At https://www.rki.de/DE/Content/InfAZ/N/Neuartiges_Coronavirus/Fallzahlen.html, for all Germany, the RKI reports a 7di of 111 for "today" (Stand: 25.1.2021, 00:00 Uhr (online aktualisiert um 08:30 Uhr)). That timestamp actually matches 2021-01-24T17:00:00+0000 (they mean the "same": state at end of day of January 24).

The 7di value in 7di-rki-by-ags.csv is 115. On the RKI website it's 111. I think that counts as 'matching' values.

I had done double-checking with other sources, too (also for individual counties).

This is not to say that I think you're wrong, but I would actually love to understand better what you noticed! :)

@mathiasflick
Copy link

Ok, I see -wasn't specific enough with my first try - just luck of time ...
Let me explain: we are computing the 7DI based on exactly the same data (ok, rounding in the different instances will most likely be different).
Comparing your results and my results regarding a few subsequent days for one entity will make it clear - I just took Berlin 11000:

Timestamp "Your 7DI" "My 7DI"
2021-01-20 140,14 131,5
2021-01-21 131,15 122,2
2021-01-22 121,87 114,2
2021-01-23 114,20 113,3
2021-01-24 113,14 109,8 for both this is the latest available data - just minutes old ...
Guess what your tomorrows results for Berlin will be: approx. 110 (109,8 = "my" value for today)!

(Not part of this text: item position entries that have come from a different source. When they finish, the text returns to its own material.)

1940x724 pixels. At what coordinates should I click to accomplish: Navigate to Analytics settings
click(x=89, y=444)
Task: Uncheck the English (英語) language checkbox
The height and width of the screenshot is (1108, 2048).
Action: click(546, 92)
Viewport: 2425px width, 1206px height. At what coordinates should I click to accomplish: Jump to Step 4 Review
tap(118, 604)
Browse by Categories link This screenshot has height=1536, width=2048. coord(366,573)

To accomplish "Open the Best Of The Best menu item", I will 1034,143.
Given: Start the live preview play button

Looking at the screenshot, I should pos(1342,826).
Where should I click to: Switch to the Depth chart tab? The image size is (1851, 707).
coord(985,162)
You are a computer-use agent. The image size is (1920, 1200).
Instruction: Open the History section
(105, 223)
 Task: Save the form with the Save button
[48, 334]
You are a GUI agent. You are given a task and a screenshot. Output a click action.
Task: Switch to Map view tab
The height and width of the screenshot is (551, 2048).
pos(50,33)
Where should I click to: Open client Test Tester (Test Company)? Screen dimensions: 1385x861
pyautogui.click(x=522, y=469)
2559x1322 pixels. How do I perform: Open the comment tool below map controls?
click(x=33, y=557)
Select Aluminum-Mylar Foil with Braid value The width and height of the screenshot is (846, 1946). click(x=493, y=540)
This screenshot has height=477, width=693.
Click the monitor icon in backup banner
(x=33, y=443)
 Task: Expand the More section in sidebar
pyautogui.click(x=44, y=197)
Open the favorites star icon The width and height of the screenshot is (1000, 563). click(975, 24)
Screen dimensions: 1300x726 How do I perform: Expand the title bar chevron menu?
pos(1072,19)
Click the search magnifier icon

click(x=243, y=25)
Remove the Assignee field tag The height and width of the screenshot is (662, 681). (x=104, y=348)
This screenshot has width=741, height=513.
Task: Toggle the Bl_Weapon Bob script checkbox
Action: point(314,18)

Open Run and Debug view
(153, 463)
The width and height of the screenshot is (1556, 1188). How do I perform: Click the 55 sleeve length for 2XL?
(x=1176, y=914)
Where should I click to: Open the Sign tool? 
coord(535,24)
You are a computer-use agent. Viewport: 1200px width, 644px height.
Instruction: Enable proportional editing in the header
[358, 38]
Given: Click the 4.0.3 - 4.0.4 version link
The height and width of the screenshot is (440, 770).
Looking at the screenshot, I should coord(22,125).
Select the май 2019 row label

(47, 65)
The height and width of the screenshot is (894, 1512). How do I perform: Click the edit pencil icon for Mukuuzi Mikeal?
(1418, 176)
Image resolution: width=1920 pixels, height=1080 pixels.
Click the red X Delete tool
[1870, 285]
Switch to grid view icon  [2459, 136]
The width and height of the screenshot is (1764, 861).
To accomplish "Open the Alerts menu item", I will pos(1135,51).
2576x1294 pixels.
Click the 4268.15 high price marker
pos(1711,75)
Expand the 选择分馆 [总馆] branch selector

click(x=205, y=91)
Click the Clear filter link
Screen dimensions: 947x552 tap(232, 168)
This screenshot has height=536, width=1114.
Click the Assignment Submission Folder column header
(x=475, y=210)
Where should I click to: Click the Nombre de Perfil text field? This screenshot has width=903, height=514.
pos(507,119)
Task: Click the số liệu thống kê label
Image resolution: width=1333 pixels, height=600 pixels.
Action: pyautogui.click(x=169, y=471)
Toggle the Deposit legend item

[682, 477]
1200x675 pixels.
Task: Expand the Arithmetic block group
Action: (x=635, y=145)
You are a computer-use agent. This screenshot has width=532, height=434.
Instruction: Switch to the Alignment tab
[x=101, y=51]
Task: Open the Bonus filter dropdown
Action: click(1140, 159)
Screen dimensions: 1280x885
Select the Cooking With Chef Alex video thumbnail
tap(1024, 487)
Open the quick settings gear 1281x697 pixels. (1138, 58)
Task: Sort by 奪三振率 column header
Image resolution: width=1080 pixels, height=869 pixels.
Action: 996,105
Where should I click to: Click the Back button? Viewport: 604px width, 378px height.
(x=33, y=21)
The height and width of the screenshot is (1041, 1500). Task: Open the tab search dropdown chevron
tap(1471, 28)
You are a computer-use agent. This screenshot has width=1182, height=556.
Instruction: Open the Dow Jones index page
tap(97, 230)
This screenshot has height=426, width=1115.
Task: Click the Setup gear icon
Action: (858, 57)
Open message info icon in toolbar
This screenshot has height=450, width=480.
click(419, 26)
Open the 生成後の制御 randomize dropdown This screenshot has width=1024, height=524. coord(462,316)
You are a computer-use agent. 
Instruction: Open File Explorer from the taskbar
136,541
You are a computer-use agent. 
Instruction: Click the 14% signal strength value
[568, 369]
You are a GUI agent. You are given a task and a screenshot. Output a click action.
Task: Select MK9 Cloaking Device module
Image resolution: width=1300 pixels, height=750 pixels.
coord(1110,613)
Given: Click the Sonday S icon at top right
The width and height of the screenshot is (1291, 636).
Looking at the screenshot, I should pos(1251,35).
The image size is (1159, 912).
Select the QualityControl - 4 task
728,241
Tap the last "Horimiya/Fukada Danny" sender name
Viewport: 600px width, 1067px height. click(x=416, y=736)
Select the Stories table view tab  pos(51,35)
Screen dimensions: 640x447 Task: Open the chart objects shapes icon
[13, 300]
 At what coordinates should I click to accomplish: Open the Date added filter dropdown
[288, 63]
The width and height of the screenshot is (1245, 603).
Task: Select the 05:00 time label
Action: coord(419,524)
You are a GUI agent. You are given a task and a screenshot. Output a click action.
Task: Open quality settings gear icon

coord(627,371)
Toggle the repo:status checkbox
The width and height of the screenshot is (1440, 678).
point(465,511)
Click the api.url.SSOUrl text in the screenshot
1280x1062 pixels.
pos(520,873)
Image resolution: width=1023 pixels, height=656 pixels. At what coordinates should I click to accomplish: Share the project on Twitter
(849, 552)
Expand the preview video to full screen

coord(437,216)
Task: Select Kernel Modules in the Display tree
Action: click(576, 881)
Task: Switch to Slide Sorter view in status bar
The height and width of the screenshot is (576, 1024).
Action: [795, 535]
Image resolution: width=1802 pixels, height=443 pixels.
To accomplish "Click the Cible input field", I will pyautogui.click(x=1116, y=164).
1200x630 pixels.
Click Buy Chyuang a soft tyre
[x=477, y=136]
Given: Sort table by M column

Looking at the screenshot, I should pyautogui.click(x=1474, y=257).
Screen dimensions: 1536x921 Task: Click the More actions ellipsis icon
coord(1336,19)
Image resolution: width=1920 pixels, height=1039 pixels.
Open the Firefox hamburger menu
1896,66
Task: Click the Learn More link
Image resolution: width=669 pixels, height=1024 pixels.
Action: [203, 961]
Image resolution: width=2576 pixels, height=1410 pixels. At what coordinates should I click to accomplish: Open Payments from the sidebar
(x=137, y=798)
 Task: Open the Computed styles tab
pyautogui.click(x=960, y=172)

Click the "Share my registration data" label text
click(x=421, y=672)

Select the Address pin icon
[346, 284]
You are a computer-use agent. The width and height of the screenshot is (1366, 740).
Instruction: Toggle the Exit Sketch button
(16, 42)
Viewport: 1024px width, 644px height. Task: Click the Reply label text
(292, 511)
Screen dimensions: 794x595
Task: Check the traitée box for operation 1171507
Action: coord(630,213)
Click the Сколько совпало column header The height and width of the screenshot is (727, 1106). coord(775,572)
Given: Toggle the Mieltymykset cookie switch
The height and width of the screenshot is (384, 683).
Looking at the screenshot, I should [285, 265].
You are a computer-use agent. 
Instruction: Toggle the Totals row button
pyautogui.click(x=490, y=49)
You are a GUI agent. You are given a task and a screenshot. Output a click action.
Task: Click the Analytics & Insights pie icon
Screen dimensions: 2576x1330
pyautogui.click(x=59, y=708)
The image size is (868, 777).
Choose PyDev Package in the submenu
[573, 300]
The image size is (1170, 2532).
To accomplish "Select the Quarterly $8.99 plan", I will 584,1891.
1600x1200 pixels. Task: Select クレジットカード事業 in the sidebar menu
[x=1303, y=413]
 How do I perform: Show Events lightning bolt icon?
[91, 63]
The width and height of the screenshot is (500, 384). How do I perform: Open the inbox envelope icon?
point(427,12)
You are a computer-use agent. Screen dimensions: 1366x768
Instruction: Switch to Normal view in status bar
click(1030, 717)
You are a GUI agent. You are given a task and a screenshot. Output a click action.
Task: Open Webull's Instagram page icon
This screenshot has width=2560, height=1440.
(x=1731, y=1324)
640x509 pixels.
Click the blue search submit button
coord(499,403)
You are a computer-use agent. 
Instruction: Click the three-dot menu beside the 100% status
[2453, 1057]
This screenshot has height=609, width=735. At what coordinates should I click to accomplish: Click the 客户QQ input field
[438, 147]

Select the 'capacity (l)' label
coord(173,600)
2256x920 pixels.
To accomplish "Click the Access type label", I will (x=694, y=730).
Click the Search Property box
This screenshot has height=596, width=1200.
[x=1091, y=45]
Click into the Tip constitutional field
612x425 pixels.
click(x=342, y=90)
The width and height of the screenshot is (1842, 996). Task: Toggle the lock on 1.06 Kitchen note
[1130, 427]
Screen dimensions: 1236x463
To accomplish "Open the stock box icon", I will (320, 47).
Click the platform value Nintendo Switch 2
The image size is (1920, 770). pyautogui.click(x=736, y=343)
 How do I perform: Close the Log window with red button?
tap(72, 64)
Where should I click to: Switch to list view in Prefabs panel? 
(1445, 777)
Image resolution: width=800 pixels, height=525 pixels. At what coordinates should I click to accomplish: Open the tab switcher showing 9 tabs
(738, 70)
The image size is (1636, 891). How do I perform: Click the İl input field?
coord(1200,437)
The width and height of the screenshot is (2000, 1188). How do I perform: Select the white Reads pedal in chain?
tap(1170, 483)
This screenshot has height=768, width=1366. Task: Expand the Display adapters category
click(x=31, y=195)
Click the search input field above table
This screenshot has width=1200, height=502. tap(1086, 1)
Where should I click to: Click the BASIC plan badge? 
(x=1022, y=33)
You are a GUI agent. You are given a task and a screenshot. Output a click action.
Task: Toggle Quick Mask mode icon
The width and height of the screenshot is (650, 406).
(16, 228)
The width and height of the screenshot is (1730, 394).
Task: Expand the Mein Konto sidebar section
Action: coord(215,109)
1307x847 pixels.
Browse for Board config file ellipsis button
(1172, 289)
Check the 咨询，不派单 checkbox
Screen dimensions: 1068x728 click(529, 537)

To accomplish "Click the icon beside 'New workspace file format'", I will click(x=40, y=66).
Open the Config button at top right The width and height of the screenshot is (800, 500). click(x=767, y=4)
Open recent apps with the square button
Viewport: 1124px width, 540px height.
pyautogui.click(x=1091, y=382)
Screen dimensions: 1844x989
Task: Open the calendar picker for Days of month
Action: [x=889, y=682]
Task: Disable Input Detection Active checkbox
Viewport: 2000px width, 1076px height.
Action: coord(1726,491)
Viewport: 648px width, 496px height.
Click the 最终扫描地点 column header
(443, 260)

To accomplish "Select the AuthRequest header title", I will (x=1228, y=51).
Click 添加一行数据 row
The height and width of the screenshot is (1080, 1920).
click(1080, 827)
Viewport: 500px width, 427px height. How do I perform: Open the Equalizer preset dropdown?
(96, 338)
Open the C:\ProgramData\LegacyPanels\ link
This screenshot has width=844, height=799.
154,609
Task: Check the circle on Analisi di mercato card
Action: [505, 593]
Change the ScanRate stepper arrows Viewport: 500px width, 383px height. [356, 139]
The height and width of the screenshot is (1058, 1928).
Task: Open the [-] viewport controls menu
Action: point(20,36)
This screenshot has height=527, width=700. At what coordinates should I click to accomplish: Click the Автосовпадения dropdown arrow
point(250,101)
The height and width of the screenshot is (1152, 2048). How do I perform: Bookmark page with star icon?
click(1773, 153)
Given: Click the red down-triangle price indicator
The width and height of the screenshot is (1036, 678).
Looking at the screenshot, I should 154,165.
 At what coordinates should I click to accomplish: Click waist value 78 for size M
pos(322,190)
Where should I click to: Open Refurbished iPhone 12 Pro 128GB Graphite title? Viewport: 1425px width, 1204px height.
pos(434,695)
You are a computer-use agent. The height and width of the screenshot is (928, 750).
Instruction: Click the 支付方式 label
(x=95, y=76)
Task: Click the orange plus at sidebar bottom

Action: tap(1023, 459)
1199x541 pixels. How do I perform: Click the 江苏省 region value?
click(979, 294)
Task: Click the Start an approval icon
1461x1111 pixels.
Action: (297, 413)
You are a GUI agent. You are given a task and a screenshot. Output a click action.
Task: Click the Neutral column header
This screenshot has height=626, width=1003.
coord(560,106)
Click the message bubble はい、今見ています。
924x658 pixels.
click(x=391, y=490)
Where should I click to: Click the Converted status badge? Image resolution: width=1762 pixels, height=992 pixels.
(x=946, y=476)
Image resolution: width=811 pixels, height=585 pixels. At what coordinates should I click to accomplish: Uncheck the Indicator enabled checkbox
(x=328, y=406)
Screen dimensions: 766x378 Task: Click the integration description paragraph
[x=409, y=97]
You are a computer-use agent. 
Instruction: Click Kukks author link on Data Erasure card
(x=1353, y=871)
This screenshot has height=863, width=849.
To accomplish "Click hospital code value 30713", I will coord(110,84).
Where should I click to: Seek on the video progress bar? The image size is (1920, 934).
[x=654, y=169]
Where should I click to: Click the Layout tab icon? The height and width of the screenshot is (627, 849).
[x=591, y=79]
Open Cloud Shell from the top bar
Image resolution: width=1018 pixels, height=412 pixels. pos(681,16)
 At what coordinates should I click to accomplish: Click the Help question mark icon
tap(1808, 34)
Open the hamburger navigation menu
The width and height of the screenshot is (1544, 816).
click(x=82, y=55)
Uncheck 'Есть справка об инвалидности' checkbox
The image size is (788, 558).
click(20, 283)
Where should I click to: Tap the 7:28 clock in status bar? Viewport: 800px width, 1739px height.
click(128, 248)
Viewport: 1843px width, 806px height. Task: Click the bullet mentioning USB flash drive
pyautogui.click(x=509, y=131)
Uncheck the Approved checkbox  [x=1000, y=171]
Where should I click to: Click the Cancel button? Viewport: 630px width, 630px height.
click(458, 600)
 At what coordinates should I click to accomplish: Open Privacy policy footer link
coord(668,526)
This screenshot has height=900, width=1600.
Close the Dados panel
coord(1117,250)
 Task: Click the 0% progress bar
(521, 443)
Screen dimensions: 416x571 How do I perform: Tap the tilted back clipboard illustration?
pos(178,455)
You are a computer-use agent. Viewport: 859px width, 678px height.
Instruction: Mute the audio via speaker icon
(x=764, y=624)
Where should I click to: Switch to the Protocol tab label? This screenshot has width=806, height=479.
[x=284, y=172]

You can see the one-day-offset between "your" and "my" values. Without looking at your code there seems to be a problem with the .rolling() window ...
Just a guess, though ...
Greetings from Cologne
Mathias

@mathiasflick
Copy link

As I predicted yesterday night:
Berlin 7DI for 2021-01-25
"Your" Value: 110,96
"My" Value: 101,7
RKI-Dashboard: 101,7

My conclusion: Your computation does somehow not include the very last day (which is nevertheless in your database ...)!
Reminder: This is based on a comparison between (1) cases-rki-by-ags.csv and (2) more-data/7di-rki-by-ags.csv.
Greetings from Cologne
Mathias

@jgehrcke
Copy link
Owner

@mathiasflick hank you so much for this quick and detailed response! I should have investigated immediately; but I have been moving to another city this week and am super occupied with that, at every time of the day. I'll try to get to the bottom of this asap, but probably not before next week (which is super sad).

@alexgit2k
Copy link
Author

alexgit2k commented Feb 1, 2021

First thanks @jgehrcke for your integration! It looks like @mathiasflick is right and you are not considering the last day. If I calculate 7 days back from the day before yesterday I get (nearly) your values:

  • Berlin: 86.3 (23.-30.1., cases-rki-by-ags.csv) vs. 86 (rki_cases_7di, latest-aggregate.csv)
  • Munich: 61.6 (23.-30.1., cases-rki-by-ags.csv) vs. 61 (rki_cases_7di, latest-aggregate.csv)

Can you please use at least one decimal place for the 7-day incidence, so we do have the same format as RKI uses.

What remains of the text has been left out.